Apart from the pictures, please restate every entry below exactly.

+ + + +

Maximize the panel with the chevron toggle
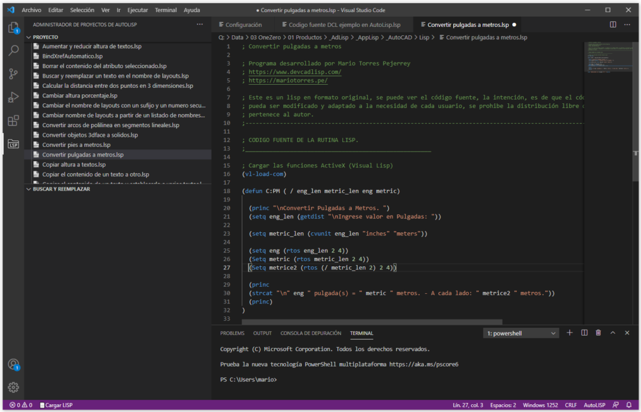The width and height of the screenshot is (641, 412). (x=613, y=332)
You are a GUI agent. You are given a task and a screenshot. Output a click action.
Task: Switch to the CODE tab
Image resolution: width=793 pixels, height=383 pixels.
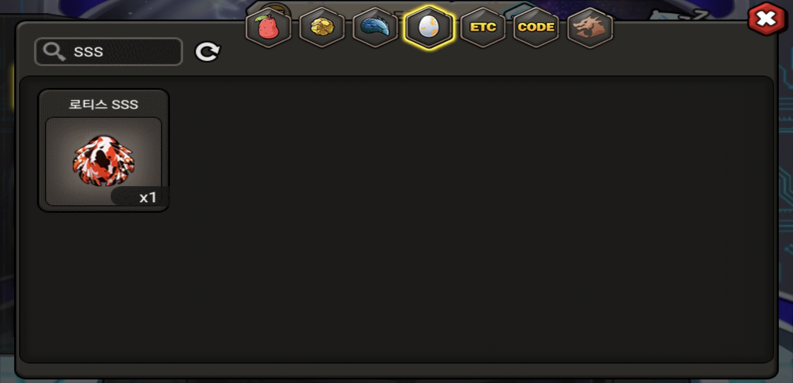pyautogui.click(x=536, y=27)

+ + + +

**Your response:**
Maximize the panel with the chevron toggle
The width and height of the screenshot is (641, 412). (x=613, y=332)
You are a GUI agent. You are given a task and a screenshot. Output a click action.
Task: Switch to the CODE tab
Image resolution: width=793 pixels, height=383 pixels.
pyautogui.click(x=536, y=27)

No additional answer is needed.